I was disoriented, confused. My head pounded and I felt so incredibly dizzy. There was a shooting pain in my arm, my whole body felt sore, and there was a lot of blood. My dad wasn’t in his seat; he wasn’t even in the car.

The police told me later that he hadn’t been wearing his seat belt and flew through the windshield after the collision with the other car. They said he was dead, though, even before he flew through, his neck having snapped when his head hit the steering wheel on impact.

His body had landed half a block away. When the paramedics rolled me through the street strapped on the gurney, I turned my head in time to see them covering his battered body.

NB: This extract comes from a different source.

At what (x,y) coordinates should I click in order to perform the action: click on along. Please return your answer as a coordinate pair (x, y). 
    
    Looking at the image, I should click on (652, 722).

I wish I hadn’t. That image will haunt me until the day I die. So will the other image I saw before I passed out: beside an upside-down, butchered car, the paramedics were placing a sheet over the now lifeless body of a six-year-old girl.

“Amelia? Are you okay?” Aiden’s soft tone brings me back to the present.

He puts his hand on my shoulder, and I can feel his heat practically burning through my thin T-shirt. I bring my hand up to my face and wipe away the traitorous tears that have escaped.

How long was I zoned out for? Aiden doesn’t seem annoyed; he looks genuinely concerned. I nod mutely, answering his question, and wipe the last few tears that stream down my cheek. I feel his thumb on my shoulder move slowly back and forth, comforting me in a way I never imagined such a small action could.

“Were you—were you hurt?”

I look back at him and nod again. “Broken arm, broken ribs, sprained wrist, concussion, some cuts and bruises. I was really lucky though. My dad—” I choke up again and look away.

It’s been so long since I actually thought about my dad—about the trauma of what I went through that night. It was always overshadowed by everything else that happened after that day. I never actually thought about the fact that I was there when my dad died. I could’ve done something, done anything differently to have prevented that. He could still be here. I could still be at home instead of constantly moving. And Sabrina . . .

“My dad.” I try again, staring at the wall. “He went through the windshield before the car rolled. They told me he died quickly, and that he was probably too drunk to feel anything.” I chuckle humorlessly. “As if that’s supposed to make me feel better.”